Rewrite the lines between the line containing "You are a GUI" and the line containing "pos(425,100)", inclusive, as a Markdown table with the columns Number and Content, omitting blank lines. Leave the pictures out of the table.

Recorded data:
※ ※ ※
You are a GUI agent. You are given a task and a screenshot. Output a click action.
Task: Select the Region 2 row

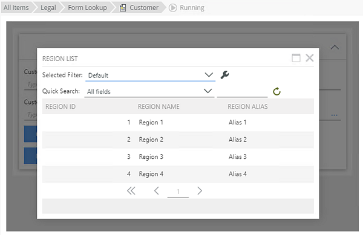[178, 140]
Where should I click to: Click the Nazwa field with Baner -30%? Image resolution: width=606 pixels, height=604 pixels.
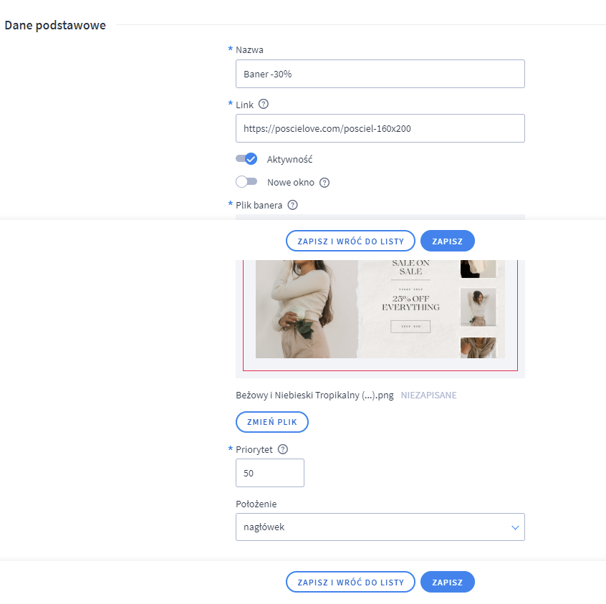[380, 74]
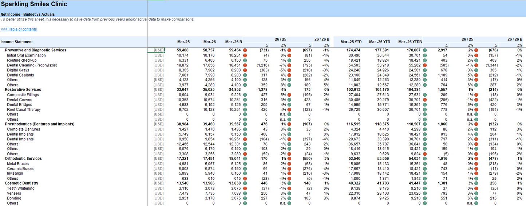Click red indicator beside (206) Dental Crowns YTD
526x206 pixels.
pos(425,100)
※ ※ ※
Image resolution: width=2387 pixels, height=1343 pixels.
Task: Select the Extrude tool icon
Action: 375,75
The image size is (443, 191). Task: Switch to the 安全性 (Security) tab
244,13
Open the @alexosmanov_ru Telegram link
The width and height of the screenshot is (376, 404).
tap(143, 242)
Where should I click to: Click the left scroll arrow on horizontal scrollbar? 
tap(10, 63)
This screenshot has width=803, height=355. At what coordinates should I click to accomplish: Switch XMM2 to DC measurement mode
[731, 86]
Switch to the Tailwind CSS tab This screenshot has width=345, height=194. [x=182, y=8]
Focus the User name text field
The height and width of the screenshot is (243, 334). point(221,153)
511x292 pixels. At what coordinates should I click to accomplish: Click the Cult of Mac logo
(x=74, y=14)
※ ※ ※
Complete response:
| Number | Content |
|---|---|
| 1 | You are a GUI agent. You are given a task and a screenshot. Output a click action. |
| 2 | Task: Select the Region 2 row |
| 3 | [178, 140] |
| 4 | Where should I click to: Click the Nazwa field with Baner -30%? Image resolution: width=606 pixels, height=604 pixels. |
| 5 | [380, 74] |
| 6 | Click red indicator beside (206) Dental Crowns YTD |
| 7 | 526x206 pixels. |
| 8 | pos(425,100) |